Negotiating Stories in the Anthropocene. The Case of Nathaniel Rich‘s <i>Losing Earth</i>

Authors

  • Marco Caracciolo

Abstract

It is almost a trope in contemporary discussions on the Anthropocene to call for new narratives that are able to convey the scale of the ecological crisis. When does a narrative become new, however? In this article, I build on Luc Herman and Bart Vervaeck’s theory of narrative in culture to develop a preliminary answer to that question. I first explore the field of Anthropocene discourse and chart the ways in which stories about the ecological crisis can depart from traditional narrative templates. Novelty, from that perspective, is a function of the complexity of narrative’s engagement with existing stories, genres, and motifs. To exemplify this approach, I focus on Nathaniel Rich’s nonfiction book Losing Earth (2019), which reconstructs the early days of the climate change debate in the 1980s.

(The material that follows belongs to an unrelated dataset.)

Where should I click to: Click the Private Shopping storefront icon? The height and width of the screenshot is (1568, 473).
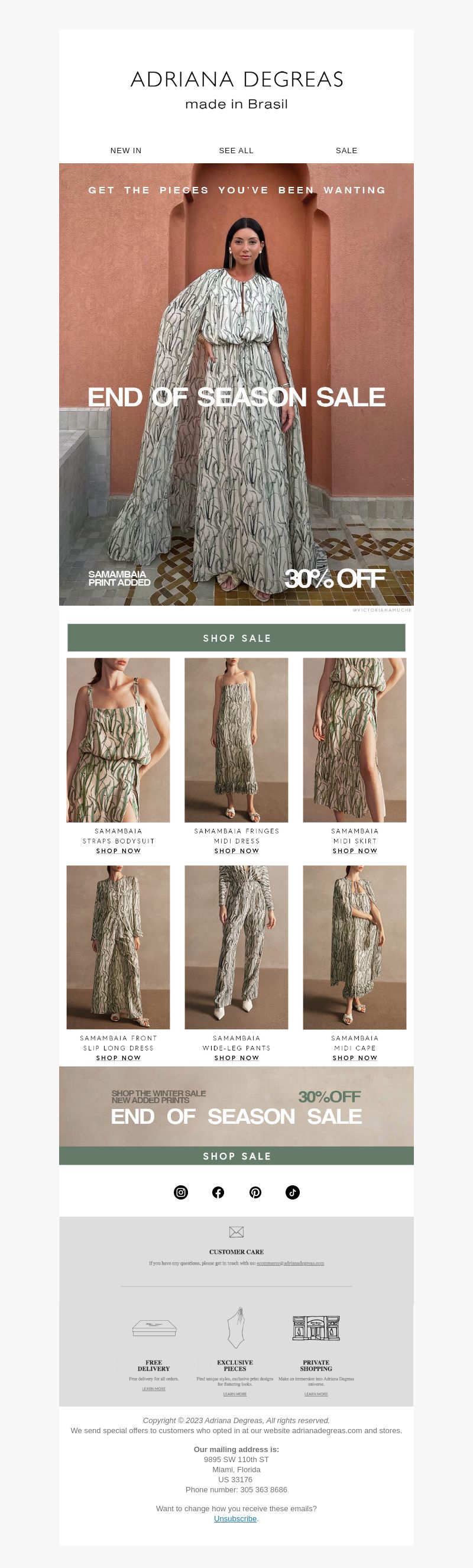(316, 1328)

In my reading, Rich’s work fails to do justice to the complexity of the Anthropocene because it falls back on a conventional narrative structure – the tragic plot – and it makes use of an actantial structure that neatly separates heroes and villains. By discussing the shortcomings of Rich’s account, I emphasize the centrality of narrative form in negotiating the Anthropocene in both fiction and nonfictional discourse.